To emphasize our position, we at this publication believe that there is an urgent need for hard-hitting reporting on pivotal and sensitive aspects of national governance in this country. This is sadly lacking in most places in this society’s once fearless and truly independent Fourth Estate. Matters that lack the above crucial elements, or fail to bring about those personal deficiency in work standing, or any diminishing the reputation of those bringing suit for defamation, as claimed, do not rise to the levels that they have been taken to, and succeeded in emerging victorious.
Sometimes, in the pace and heat of daily media pressures, honest mistakes are made, and in the rush to stake out what is truly believed to be fair comment on any issue, or situation. It is a longstanding bar that public figures are held to higher standard of proof, and that harsh, sometimes punishing, commentary are part of their official calling.

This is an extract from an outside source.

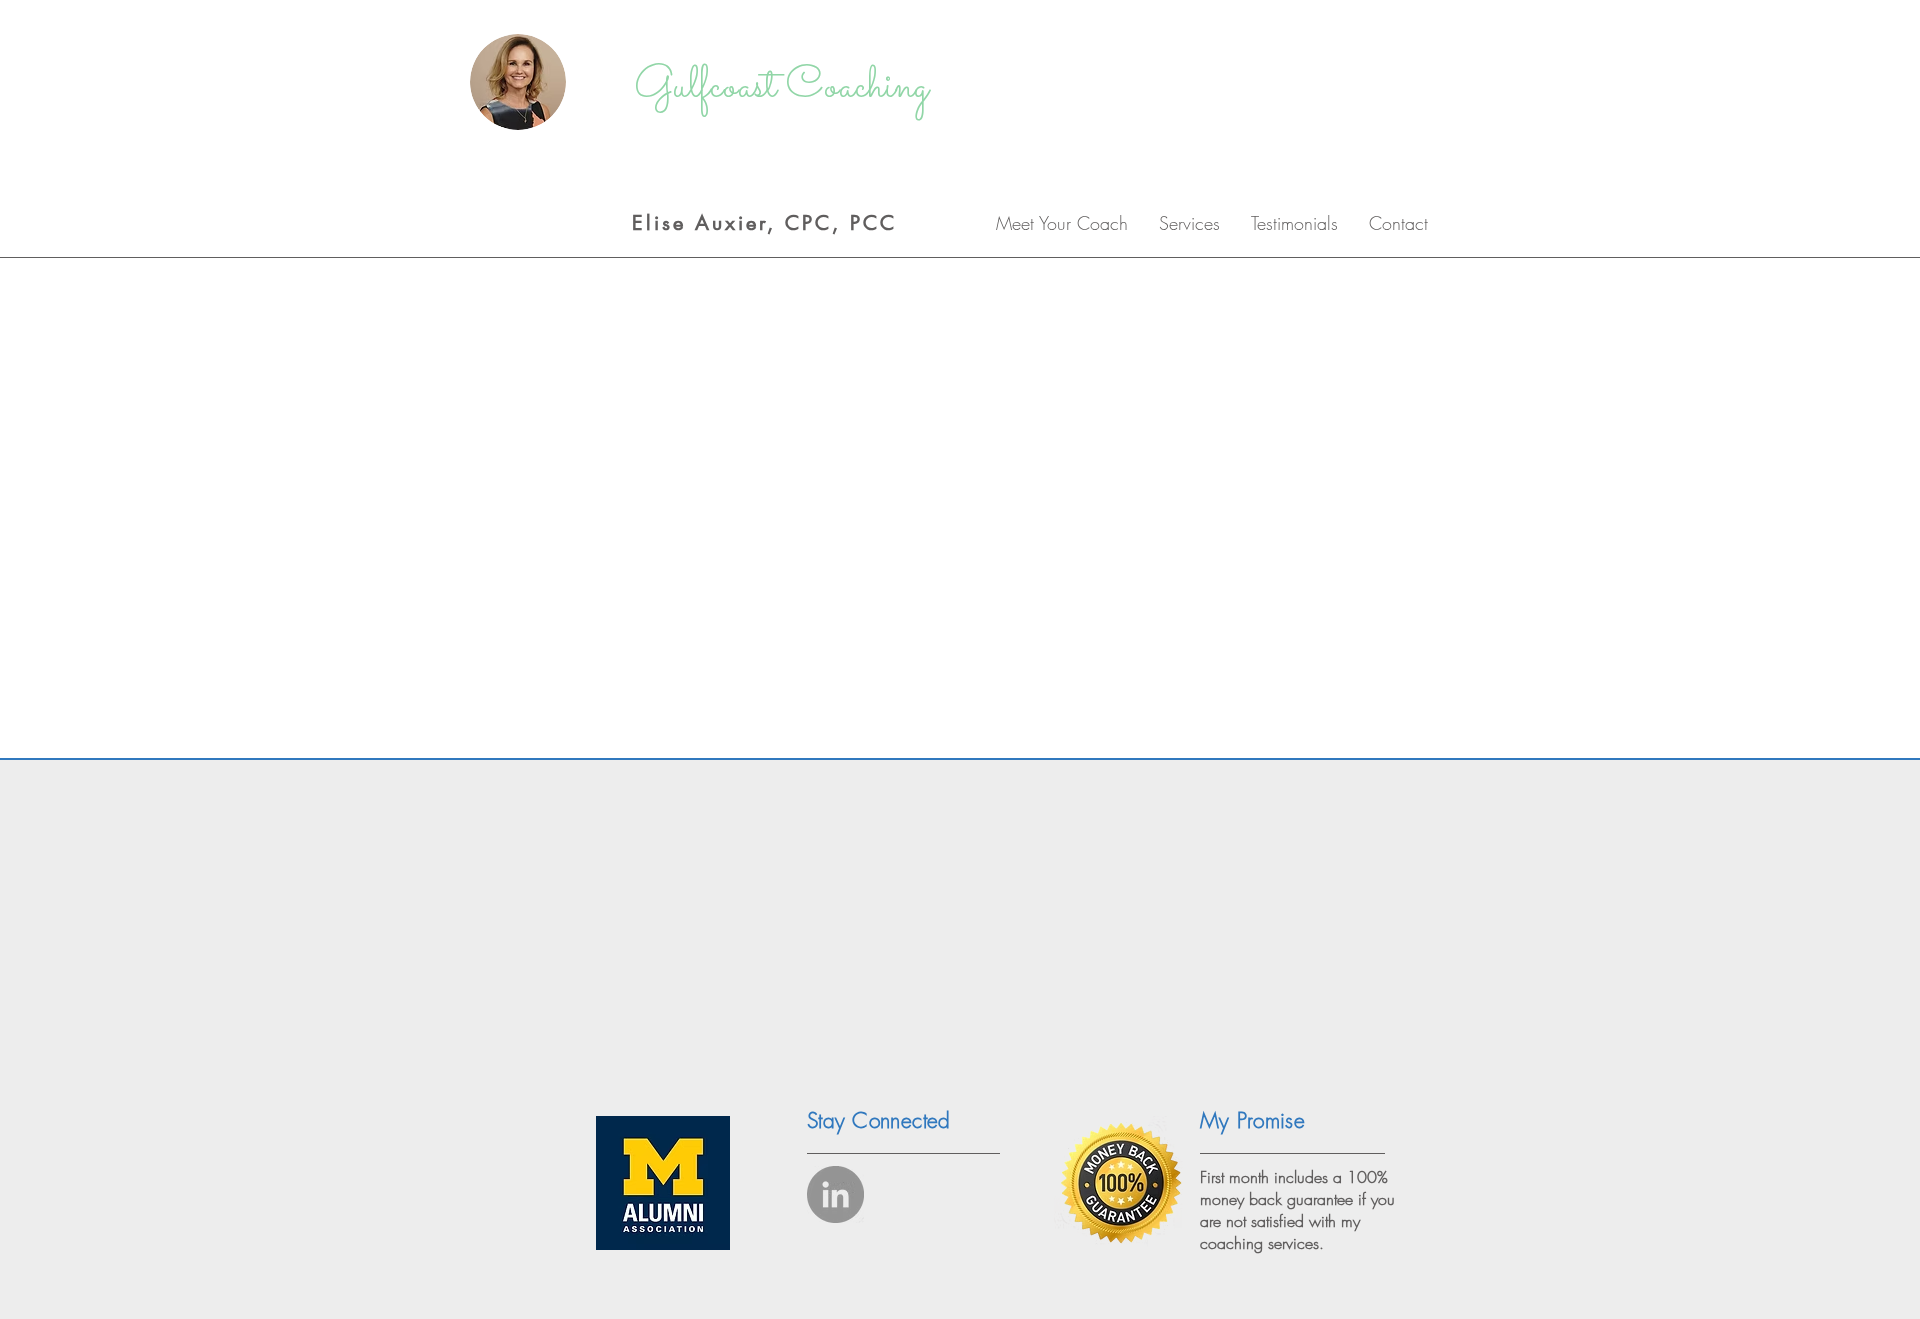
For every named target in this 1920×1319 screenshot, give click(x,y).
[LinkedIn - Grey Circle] (835, 1194)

This was part of the crux of The Times’ defense, meaning that an error was made. In the Palin case it is that the error was not an instance of actual malice, but due primarily to the pressure cooker environment in which media professionals function, day in and day out, and with an eye to competitive forces multiplying. Interestingly, it is a fact that the Times has not lost a libel case in America in five decades, where laws provide much more robust press protections than in other countries.
Moreover, when public figures are held in the same manner as ordinary members of the population, and do not have to “meet a high legal bar for proving harm from an unflattering article” American press freedom watchdogs warn that those who operate in the media world will tuck in their tails and retreat, doing disservice to public yearning for truths about how official business is conducted. This harms the public, there and here.